雪夫人絵図(1950) 作品情報

ゆきふじんえず

雪夫人は、旧華族信濃家の一粒種のお姫様に育ち、養子直之を迎えて結婚したが、直之は放蕩無頼、雪夫人を愛しながらもこれに飽き足らず夫人を熱海の別荘においたまま、京都のキャバレーの女綾子に溺れ、いたずらに財産を蕩尽している。浜子は信濃家の旧領地である草深い信州から憧れの雪夫人に仕えるべく遥々熱海へやって来たがその夜東京の本邸で雪夫人の父親が亡くなり、その足で、雪夫人もつめている東京の本邸へ駆けつけることになる。このとき、箱根の山のホテルにいる菊中方哉も同道することになる。方哉は、父が信濃家出入りの琴の師匠であったので、幼い頃より雪夫人とは親しく彼女を愛している。雪夫人も方哉を愛し、唯一人の心の友としているが、夫と離婚して方哉と一緒になる決心はどうしてもつかない。直之に別れ話を持ち出す度にその暴虐な肉欲の嵐に征服されてしまう。弱い雪夫人は、心と肉体の矛盾にただ身悶えして悩むばかりで、心に頼む方哉には、直之を向うへまわして、雪夫人を奪い取ってくれるだけの強さはなかった。少年誠太郎と浜子とは、煮え切らない雪夫人の態度を歯がゆく思ったり、夫人と直之との不思議な愛欲図に思い惑ったりするのであった。雪夫人は父の死と同時に財政的な行き詰まりと、自分の生活的な独立を計るため、熱海の住居を旅館にして宇津保館と名付けその経営に当るが、京都から直之が綾子とその情夫で取巻の立岡を連れてきて、綾子に経営をやらせると言って雪夫人を困らせる。方哉に勧められ、今度こそはと離婚を決意して京都に直之を訪れた雪夫人はまたしても直之のために身も心も踏みにじられ睡眠薬を飲んで自殺を企るが果せず傷心の心を深めて熱海へ帰って来る。このときの騒ぎで、雪夫人は直之の子を宿していることを知るが、直之はそれを自分の子ではあるまいとなじる。直之の後を追って綾子がまたもや立岡と一緒に宇津保館へ乗り込んで来る。直之が破産状態にあるのを種に、立岡と共に宇津保館を乗っ取る魂胆である。
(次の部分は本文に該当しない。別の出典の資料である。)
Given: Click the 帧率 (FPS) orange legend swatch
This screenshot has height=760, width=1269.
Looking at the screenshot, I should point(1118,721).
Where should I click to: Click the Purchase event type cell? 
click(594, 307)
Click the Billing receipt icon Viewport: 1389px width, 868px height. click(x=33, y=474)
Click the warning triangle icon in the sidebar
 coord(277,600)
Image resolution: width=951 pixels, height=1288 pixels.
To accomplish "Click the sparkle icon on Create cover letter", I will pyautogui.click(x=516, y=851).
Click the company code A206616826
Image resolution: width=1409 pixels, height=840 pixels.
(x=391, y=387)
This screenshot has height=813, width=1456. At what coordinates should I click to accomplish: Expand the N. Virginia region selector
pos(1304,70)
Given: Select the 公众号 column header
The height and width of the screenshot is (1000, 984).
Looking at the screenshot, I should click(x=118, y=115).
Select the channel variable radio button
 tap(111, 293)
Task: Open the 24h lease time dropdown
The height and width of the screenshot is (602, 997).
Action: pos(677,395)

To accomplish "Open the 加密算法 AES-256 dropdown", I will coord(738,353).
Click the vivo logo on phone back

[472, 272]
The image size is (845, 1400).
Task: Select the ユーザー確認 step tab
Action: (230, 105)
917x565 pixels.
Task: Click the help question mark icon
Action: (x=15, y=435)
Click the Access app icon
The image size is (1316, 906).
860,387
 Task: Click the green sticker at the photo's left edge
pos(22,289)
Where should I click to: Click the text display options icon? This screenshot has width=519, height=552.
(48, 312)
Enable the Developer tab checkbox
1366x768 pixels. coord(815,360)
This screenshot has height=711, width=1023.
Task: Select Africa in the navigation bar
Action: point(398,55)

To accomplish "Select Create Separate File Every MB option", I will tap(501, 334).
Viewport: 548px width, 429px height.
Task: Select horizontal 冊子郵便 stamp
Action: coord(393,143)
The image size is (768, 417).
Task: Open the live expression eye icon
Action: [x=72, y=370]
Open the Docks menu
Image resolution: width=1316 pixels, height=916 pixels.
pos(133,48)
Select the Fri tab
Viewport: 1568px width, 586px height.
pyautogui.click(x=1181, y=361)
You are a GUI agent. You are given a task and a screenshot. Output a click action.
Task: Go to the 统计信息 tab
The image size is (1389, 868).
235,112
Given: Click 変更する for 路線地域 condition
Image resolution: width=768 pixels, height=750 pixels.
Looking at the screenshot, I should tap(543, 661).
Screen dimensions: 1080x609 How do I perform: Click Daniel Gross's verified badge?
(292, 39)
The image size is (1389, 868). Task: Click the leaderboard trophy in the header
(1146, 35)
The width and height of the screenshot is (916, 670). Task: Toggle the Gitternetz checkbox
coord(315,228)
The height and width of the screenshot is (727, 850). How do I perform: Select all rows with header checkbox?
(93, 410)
雪夫人はこうした厳しい人生に生きて行くことが出来なかった。秋近い芦の湖畔に浜子の泣き叫ぶ声がする。湖中に消えた雪夫人を求めて呼んでいるのであった。

「雪夫人絵図(1950)」の解説

原作は雑誌『小説新潮』に連載された舟橋聖一の小説『雪夫人絵図』で、これを溝口健二監督が、「わが恋は燃えぬ」に次ぐ作品として取りあげたものである。製作は、滝村プロと新東宝との提携による滝村和男で、脚色は「わが恋は燃えぬ」の依田義賢と舟橋和郎と共同脚色、撮影は、「宗方姉妹」の小原譲治が担当している。配役は雪夫人に「執行猶予」の木暮実千代、浜子を「不良少女(1949)」「午前零時の出獄(1950)」の久我美子、菊中方哉を「宗方姉妹」の上原謙、直之を新派の柳永二郎、その他は浜田百合子、夏川静江、山村聡などの中堅である。

公開日・キャスト、その他基本情報

キャスト 監督溝口健二
原作舟橋聖一
出演木暮実千代 久我美子 上原謙 柳永二郎 加藤春哉 浜田百合子 浦辺粂子 夏川静江 山村聡 小森敏 石川冷 沢井一郎 水城四郎
配給 新東宝
制作国 日本(1950)
上映時間 88分

ユーザーレビュー

総合評価:4点★★★★、1件の投稿があります。

P.N.「グスタフ」さんからの投稿

評価
★★★★
投稿日
2019-10-21

耽美主義による女性の性と心の相克を描いた異色作で、溝口演出もいつもより暗示的なものになっているが、戦後の不振から抜け出たような安定感がある。男と女の怪しげな雰囲気と朝霧に霞む湖畔のシーンの美しさが溶け込み、独自の世界観が繰り広げられる。旧華族雪夫人を演じる小暮美千代が女性の色香を上品に醸し出して好演。放蕩の限りを尽くす夫直之、雪夫人の愛に答えられない琴奏者方哉、乗っ取りを企てる立岡とクズ男ばかりの極端な設定で、雪夫人の弱さが強調されている。愛欲シーンは当時の表現限界に抑えられていて、今より遥かに刺激的なのは興味深い。後の「雨月物語」にある幻想的な溝口演出を垣間見れるところも魅力だ。